|Title:||Discussion of the Fluid Acceleration Quality of a Ducted Propulsion System on the Propulsive Performance||Authors:||Kao, Jui-Hsiang
|Keywords:||Ducted propellers;accelerating nozzle;hull efficiency;relative rotative efficiency;effective wake;thrust deduction factor||Issue Date:||1-Jan-2022||Publisher:||TECH SCIENCE PRESS||Journal Volume:||130||Journal Issue:||3||Start page/Pages:||1325-1348||Source:||CMES-COMPUTER MODELING IN ENGINEERING & SCIENCES||Abstract:||
This paper focuses on the ducted propulsion with the accelerating nozzle, and discusses the influence of its fluid acceleration quality on its propulsive performances, including the hull efficiency, the relative rotative efficiency, the effective wake, and the thrust deduction factor.
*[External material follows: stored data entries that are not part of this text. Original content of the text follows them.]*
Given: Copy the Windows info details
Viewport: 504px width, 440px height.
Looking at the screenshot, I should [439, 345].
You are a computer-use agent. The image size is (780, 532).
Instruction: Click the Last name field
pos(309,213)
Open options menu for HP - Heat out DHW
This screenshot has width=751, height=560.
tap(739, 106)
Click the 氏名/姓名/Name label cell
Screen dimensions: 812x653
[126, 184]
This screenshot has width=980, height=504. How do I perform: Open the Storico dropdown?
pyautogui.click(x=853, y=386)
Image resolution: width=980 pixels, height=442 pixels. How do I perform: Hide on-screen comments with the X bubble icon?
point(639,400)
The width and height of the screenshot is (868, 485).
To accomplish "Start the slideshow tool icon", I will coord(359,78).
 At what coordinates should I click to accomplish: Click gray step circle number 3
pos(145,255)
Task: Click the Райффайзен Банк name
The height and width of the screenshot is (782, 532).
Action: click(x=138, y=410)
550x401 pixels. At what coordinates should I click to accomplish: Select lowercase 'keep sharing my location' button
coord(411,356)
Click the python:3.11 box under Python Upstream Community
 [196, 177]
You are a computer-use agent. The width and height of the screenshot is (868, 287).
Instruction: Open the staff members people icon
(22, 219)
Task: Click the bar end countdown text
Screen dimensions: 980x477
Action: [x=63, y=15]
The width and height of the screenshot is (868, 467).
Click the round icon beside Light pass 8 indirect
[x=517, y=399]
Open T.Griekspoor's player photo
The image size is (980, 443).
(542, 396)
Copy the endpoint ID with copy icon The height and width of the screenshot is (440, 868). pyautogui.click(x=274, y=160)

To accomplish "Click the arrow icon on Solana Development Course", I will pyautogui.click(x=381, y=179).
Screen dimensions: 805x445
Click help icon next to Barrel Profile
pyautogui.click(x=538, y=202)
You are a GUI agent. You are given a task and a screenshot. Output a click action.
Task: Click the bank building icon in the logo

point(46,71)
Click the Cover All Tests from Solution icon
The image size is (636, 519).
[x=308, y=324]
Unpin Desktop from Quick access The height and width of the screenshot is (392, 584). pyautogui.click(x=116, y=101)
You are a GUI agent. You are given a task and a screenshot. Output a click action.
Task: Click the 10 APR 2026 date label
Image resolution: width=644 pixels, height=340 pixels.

An actual ducted propulsion system is used as an example for computational analysis. The computational conditions are divided into four combinations, which are provided with different propeller pitches, cambers, and duct lengths. The method applied in this study is the Computational Fluid Dynamics (CFD) technology, and the contents of the calculation include the hull's viscous resistance, the wave-making resistance, the propeller performance curve, and the self-propulsion simulation in order to obtain the ship's effective wake, thrust deduction factor, hull efficiency, and relative rotative efficiency. The performance curve of the propeller and resistance estimation results are compared with the experimental values for determining the correctness of the self-propulsion simulation. According to the computational analysis, it is known that increasing the propeller pitch cannot effectively increase the hull efficiency. The duct acceleration quality can be reduced by shortening the duct length; hence, when the effective wake fraction and thrust deduction factor decrease, the hull efficiency is increased. In addition, the pressure inside the duct is relatively low if the acceleration quality of the duct is too high, which is unfavorable for controlling the propeller cavitation. Moreover, if the hull bottom in front of the propeller is tapered up from the front to the back at an overly steep angle, the thrust deduction factor will be too large and lead to a relatively low hull efficiency.